Laudanum, Bell Witch, Blood of Kings, Salo @The Highline. $8 at the door. Doors at 8pm.

With its incongruous but winning combination of vegan pub grub, ace cocktails, and metal-up-the-ass (most of the time) acts, The Highline  has carved its own wonderful niche in Capitol Hill.

Headlining the headbanging this evening: Oakland troglodites Laudanum, a motley lot brandishing downtempo piledriven rhythms, shards of epic goth guitar, and a vocalist (Nathan Misterek) who often sounds like an orc with Bauhaus crooner Peter Murphy stuck in its throat.

Fountains of Wayne, Mike Viola @The Crocodile. $20 advance, $25 at the door. Doors at 8pm.

Fountains co-frontman Adam Schlesinger’s probably most famous for penning the hit title track for the Tom Hanks rock pic, That Thing You Do.

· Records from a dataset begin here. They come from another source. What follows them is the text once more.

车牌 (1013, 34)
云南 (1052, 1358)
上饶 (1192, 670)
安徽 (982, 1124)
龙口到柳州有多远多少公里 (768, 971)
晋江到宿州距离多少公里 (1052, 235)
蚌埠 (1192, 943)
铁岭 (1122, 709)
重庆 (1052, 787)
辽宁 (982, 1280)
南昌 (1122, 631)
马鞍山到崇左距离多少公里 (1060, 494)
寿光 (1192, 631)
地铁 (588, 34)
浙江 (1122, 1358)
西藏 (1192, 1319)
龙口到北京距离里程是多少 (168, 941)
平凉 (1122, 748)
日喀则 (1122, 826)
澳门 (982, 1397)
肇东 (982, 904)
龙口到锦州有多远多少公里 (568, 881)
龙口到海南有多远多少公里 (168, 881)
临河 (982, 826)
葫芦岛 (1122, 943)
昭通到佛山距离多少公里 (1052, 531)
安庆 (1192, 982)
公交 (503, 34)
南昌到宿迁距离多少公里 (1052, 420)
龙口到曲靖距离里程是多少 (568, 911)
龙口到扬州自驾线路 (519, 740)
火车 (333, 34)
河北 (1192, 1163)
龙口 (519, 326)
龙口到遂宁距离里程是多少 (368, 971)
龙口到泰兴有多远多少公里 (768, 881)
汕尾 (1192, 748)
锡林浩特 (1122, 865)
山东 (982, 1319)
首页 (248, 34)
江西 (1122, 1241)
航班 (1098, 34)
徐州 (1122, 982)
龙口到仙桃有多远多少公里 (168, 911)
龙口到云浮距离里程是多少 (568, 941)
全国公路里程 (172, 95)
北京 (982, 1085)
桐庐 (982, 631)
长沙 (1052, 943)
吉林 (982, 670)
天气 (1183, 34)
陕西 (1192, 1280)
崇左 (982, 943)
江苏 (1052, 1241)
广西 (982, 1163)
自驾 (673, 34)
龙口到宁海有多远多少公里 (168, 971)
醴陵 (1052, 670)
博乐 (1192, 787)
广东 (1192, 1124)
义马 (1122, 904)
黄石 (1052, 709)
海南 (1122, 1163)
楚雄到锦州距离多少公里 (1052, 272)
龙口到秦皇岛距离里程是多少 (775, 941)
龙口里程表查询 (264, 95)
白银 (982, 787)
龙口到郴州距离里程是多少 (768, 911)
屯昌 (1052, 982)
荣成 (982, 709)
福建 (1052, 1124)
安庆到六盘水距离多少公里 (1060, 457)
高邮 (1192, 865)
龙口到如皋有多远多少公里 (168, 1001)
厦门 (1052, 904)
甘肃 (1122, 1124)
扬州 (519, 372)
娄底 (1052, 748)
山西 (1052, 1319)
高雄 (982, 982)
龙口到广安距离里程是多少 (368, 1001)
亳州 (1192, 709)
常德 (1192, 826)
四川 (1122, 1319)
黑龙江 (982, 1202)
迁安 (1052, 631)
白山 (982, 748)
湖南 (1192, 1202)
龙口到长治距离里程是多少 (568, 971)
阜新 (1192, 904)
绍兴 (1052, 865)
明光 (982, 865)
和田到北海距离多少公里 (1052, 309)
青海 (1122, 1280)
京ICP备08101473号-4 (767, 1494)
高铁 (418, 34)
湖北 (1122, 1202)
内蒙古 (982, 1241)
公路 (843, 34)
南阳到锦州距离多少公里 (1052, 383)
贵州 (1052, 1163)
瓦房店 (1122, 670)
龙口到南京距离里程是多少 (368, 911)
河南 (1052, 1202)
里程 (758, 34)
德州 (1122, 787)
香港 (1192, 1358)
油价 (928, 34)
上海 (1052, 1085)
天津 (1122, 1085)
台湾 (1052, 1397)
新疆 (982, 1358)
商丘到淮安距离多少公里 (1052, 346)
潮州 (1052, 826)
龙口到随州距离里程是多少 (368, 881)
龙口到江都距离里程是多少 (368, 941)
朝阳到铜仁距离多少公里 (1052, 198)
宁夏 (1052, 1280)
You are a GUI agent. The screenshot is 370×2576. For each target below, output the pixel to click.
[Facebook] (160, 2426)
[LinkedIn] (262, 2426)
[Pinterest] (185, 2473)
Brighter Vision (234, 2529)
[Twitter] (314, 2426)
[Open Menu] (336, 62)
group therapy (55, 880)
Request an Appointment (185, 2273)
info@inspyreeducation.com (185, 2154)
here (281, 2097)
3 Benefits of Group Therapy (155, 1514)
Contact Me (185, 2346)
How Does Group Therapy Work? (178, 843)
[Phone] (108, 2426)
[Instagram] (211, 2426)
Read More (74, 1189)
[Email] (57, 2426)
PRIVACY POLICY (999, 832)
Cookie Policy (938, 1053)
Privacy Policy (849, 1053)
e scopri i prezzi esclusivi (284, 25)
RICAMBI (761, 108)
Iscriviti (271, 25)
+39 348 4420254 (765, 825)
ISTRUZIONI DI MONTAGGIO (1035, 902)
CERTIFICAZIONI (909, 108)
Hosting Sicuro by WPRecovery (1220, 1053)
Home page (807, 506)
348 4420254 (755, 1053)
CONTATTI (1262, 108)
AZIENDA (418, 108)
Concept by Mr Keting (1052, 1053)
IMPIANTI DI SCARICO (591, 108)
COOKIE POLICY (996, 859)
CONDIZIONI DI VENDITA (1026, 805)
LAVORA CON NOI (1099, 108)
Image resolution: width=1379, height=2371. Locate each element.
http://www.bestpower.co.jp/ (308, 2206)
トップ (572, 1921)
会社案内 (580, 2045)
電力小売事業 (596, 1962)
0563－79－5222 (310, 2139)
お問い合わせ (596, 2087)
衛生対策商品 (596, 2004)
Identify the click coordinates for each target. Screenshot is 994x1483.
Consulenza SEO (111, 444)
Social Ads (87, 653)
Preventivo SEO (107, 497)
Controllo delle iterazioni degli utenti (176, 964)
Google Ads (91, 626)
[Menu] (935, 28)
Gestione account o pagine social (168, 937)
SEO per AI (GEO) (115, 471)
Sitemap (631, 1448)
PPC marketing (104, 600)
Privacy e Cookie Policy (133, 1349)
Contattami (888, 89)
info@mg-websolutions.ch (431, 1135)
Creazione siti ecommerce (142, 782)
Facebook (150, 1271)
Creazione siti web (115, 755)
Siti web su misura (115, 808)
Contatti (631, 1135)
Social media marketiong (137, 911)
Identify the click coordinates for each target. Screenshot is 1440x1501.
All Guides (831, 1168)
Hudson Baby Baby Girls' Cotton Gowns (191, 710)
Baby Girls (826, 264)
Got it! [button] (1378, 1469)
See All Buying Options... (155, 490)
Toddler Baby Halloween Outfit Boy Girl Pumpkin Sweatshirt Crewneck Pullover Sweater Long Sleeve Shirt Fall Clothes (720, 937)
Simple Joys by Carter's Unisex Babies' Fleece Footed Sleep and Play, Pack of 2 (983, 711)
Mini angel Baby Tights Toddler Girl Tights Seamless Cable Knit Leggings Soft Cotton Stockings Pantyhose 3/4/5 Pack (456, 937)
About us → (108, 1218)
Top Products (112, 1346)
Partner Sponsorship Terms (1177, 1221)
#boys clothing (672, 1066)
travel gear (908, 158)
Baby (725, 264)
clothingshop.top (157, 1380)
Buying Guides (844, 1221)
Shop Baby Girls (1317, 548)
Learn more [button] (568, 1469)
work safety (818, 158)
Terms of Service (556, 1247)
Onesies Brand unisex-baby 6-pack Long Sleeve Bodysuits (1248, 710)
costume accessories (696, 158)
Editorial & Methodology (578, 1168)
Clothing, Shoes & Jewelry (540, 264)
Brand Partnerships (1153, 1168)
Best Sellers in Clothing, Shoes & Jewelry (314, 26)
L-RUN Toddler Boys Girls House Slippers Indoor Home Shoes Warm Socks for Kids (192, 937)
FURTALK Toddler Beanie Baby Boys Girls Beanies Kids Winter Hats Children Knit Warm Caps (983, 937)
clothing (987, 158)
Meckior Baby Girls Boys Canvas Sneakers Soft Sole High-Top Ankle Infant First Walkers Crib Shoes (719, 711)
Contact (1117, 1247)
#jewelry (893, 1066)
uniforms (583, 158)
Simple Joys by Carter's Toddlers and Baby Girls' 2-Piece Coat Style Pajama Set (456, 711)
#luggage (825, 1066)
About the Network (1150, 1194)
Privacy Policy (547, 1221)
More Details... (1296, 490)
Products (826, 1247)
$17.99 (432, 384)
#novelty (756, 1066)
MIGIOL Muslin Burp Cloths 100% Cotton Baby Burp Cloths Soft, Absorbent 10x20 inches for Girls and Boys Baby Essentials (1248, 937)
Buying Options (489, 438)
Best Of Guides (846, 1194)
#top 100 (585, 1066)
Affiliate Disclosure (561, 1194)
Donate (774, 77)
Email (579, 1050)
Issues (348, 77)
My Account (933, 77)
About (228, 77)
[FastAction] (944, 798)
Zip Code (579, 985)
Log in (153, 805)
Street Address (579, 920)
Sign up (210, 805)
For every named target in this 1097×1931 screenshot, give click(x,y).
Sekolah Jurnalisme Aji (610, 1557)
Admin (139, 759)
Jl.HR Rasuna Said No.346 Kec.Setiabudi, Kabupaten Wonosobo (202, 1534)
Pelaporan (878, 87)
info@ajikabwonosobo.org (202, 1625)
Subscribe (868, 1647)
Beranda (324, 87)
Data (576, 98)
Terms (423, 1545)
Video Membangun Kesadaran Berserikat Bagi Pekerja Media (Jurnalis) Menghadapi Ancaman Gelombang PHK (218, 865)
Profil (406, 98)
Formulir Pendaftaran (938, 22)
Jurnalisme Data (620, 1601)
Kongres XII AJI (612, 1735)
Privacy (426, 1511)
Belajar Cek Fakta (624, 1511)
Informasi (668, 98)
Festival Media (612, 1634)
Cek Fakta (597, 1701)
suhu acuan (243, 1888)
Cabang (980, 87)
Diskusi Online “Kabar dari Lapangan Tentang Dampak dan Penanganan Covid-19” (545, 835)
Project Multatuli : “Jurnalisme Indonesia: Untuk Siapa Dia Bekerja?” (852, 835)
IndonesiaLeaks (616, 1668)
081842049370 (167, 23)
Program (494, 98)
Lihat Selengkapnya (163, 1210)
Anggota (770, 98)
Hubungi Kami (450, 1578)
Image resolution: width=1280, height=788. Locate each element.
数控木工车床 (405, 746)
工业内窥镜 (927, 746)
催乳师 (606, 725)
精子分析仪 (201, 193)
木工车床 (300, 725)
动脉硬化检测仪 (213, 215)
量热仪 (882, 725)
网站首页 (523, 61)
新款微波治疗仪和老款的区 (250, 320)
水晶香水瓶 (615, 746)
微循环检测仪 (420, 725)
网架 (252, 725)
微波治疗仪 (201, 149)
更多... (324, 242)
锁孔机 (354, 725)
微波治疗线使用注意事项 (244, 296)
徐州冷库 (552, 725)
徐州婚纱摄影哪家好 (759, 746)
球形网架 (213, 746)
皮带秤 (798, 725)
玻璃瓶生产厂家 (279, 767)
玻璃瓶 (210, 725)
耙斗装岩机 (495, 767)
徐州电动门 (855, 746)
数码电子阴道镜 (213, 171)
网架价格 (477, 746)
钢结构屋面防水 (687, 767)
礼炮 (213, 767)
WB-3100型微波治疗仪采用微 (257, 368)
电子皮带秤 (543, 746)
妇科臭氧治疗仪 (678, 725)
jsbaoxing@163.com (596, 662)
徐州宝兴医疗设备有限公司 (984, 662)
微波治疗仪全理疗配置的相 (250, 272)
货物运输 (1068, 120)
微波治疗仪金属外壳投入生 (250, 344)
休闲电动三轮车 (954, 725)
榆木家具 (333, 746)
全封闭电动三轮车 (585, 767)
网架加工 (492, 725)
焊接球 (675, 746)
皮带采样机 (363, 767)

But Fountains of Wayne have been plying their brand of smart and catchy power-pop for a couple of decades now, and they’re currently touring behind Sky Full of Holes, a terrific record that effectively re-captures the lightning-in-a-bottle brilliance of their gem, 1999’s Utopia Parkway. Get there early to catch the warm-up set by Candy Butchers frontman Mike Viola, who knows a thing or two about brainy, toothy pop himself.

Saturday:

Reverb Fest 2011 @ various venues in Ballard. $10-$20 wristbands can be purchased at individual venues Saturday afternoon.

Between the juggernaut that is Bumbershoot and the highly-touted City Arts Fest next weekend, the Seattle Weekly’s sponsoring its own festival, a celebration of local music that corrals some 70 Seattle bands in eight Ballard venues for marathon all-day bills. There’s an embarrassment of riches to be found, but from where we’re standing the best locations for Reverb look to be The Sunset (where hip-hop kings Mash Hall and Grynch wind down the night), the Tractor (rife with everything from The Cops’ winning post-punk snarl to a set by Seattle pop wunderkinds Curtains for You), and folk stronghold venue Conor Byrne (capped by a set from Cobirds Unite, the masterful Beatles-gone-roots project fronted by Rusty Willoughby and Visqueen’s Rachel Flotard). Check out the Reverb site for more details, and get your money’s worth. It’s easy to do.

Sunday:

Dum Dum Girls, The Crocodile Girls, Colleen Green @The Crocodile. $13 advance, doors at 8pm.

Dum Dum Girls frontwoman Dee Dee co-produced her band’s debut CD with pop legend Richard Gottehrer (he of Blondie and Raveonettes production gigs), which should give you an idea of her band’s sensibilities. Their new album, Only in Dreams, is more pensive lyrically than the first, but it’ll still take the chill off the impending fall in a major way, with a sound as divinely vintage as their wardrobes. Four beautiful California girls in black, putting out cucumber-cool guitar pop with spunky Debbie-Harry-inspired vocals = Win-win.

Locksley, Mona, Funeral Party @The Tractor Tavern. $10.77 advance, $12 at the door. Doors at 8pm.

Locksley do Beatles-style pop with the kind of brio and songwriting chops that woulda made them household names in the 1960’s, so there’s no reinvention of the wheel here. But Dear Lord in Silk Jammies, they do it winningly, spectacularly right. Peerless hooks and a live show that peels wallpaper look to be the order of the night. If “The Whip” doesn’t become a hit between its monster melody and this imaginative fan-made pop-culture riff of a video, then the universe is even harsher than we imagine.

Pearl Dragon, Bronz FM, OC Notes @ The Lo-Fi Performance Gallery. $7 at the door, doors at 8pm.

It’s always a treat to hear individual members of Seattle’s best hip-hop collectives working outside their better-known units, so get thee to the Eastlake ‘hood’s great overlooked dance venue to listen to one-half of the indisputably awesome Champagne Champagne work a mic. Pearl Dragon’s solo material plies a more direct flow than Champagne’s psychedelic style, and it’s great.